[Data excerpts]
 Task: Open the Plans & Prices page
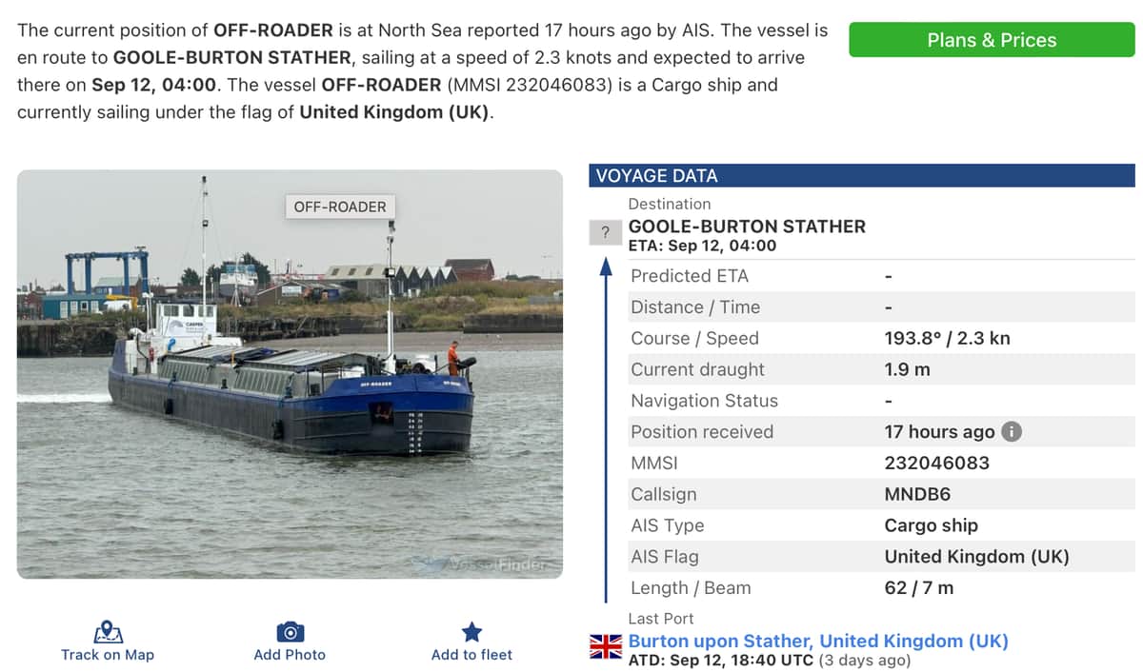(992, 40)
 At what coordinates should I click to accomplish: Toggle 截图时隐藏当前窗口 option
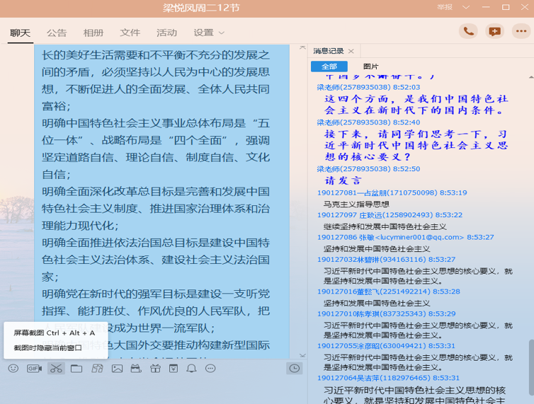pyautogui.click(x=48, y=347)
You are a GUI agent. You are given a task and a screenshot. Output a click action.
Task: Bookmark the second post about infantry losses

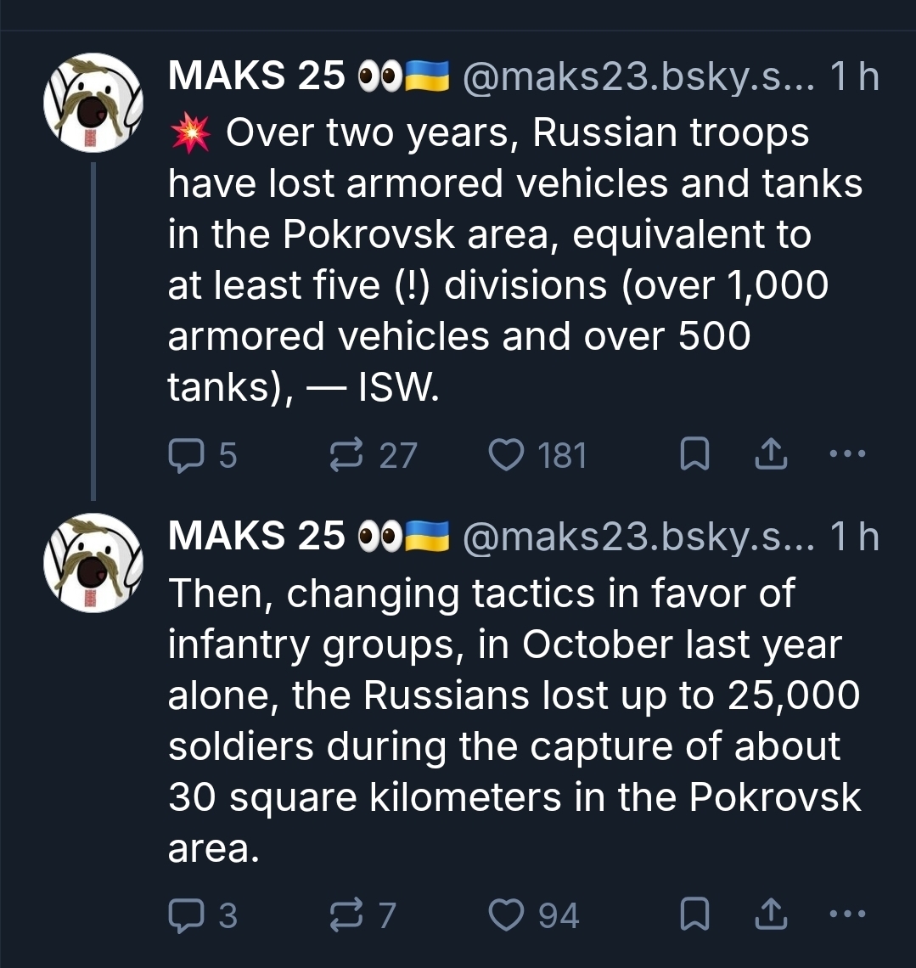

_TASK PROMPT_
Repeat all the records exactly, images excluded.

_RESPONSE TO THE EXERCISE_
 Task: Open the Plans & Prices page
(992, 40)
 At what coordinates should I click to accomplish: Toggle 截图时隐藏当前窗口 option
pyautogui.click(x=48, y=347)
You are a GUI agent. You are given a task and a screenshot. Output a click action.
Task: Bookmark the second post about infantry losses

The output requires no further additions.